I am wondering whether there is any convergence rate of the following approximation and what kind of assumptions shall I impose?
Let $X\in L^2(\Omega;\mathbb{R}^d)$ be a random variable and $g: \mathbb{R}^d\to \mathbb{R}$ be a given Lipschitz function. Suppose $\{h_k(X)\}_{k=1}^\infty$ is a set of orthogonal basis of $L^2(\Omega;\mathbb{R})$. Let us first consider $h_k$ be indicator functions of disjoint hypercubes in $\mathbb{R}^d$. Then I would like to approximate $g(X)$ using a finite number of these basis by setting $g(X)\approx \sum_{k=1}^M a_kh_k(X)$ where $a=\{a_k\}$ solves $$ a=\arg \min_{b\in\mathbb{R}^M}E[|g(X)-\sum_{k=1}^Mb_kh_k(X)|^2]. \label{a}\tag{1} $$
Since $a$ may not be able to be computed analytically, I use N independent sample path of $X$ to approximate \eqref{a}, which results in the estimator $\hat{a}$ $$ \hat{a}=\arg \min_{b\in\mathbb{R}^M}\frac{1}{N}\sum_{i=1}^N[|g(X_i)-\sum_{k=1}^Mb_kh_k(X_i)|^2]. \label{b}\tag{2}. $$
Question: I would like to know whether there is any convergence rate for $\hat{a}\to a$? What kind of assumptions shall I use?
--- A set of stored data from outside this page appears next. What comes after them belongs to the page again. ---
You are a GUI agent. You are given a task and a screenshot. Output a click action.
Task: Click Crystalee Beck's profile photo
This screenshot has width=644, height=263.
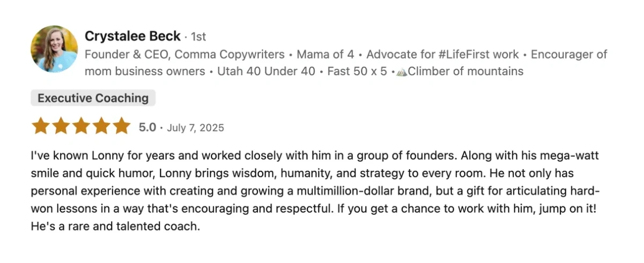coord(54,49)
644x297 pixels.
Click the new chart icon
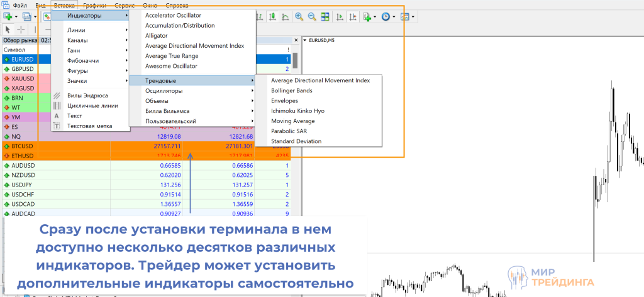8,16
Or can I show $$E[\sum_{k=1}^M\hat{a}_kh_k(X_i)-\sum_{k=1}^Ma_kh_k(X_i)|^2]$$ converges in certain order?
Check out
https://www.researchgate.net/publication/257457982_Quantitative_error_estimates_for_a_least-squares_Monte_Carlo_algorithm_for_American_option_pricing
and let me know if you have questions about it.
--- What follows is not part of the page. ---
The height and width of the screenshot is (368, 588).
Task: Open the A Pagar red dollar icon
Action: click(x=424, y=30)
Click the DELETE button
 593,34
EDIT: In particular, check out Equation (25) in Theorem 3.3.
Basically, the error estimate depends on two terms:
The first corresponds to the typical Monte Carlo estimates and roughly behaves like $\sqrt{M/N}$, where $N$ is the number of samples and $M$ is the number of basis functions (in the notation of the paper, $M$ is $\nu-1$. Note that $\nu$ is the VC dimension, but this just equals the number of basis functions minus 1 in your setting)
The second corresponds to how good your basis functions are able to describe $g$. For example, the span of indicator functions of a grid-type decomposition of your domain with mesh size $h$ is able to approximate a Lipschitz function up to an error of size $\mathcal{O}(h)$. (Note that the number of indicator functions used for this is $M=\mathcal{O}(h^{-d})$)
SUMMARY: If you choose the width $h$ of the grid that defines your indicator functions to be $h:=N^{-\alpha}$, then approximately
$$ E[|g(X)-\sum_{k=1}^{M=h^{-d}=N^{\alpha d}}h_{i,h}(X)|^2]\leq \sqrt{M/N}+h=\sqrt{N^{\alpha d-1}}+N^{-\alpha} $$ To minimize this, you should thus let $\alpha:=1/(d+2)$, which gives you an overall error of $\mathcal{O}(N^{-1/(d+2)})$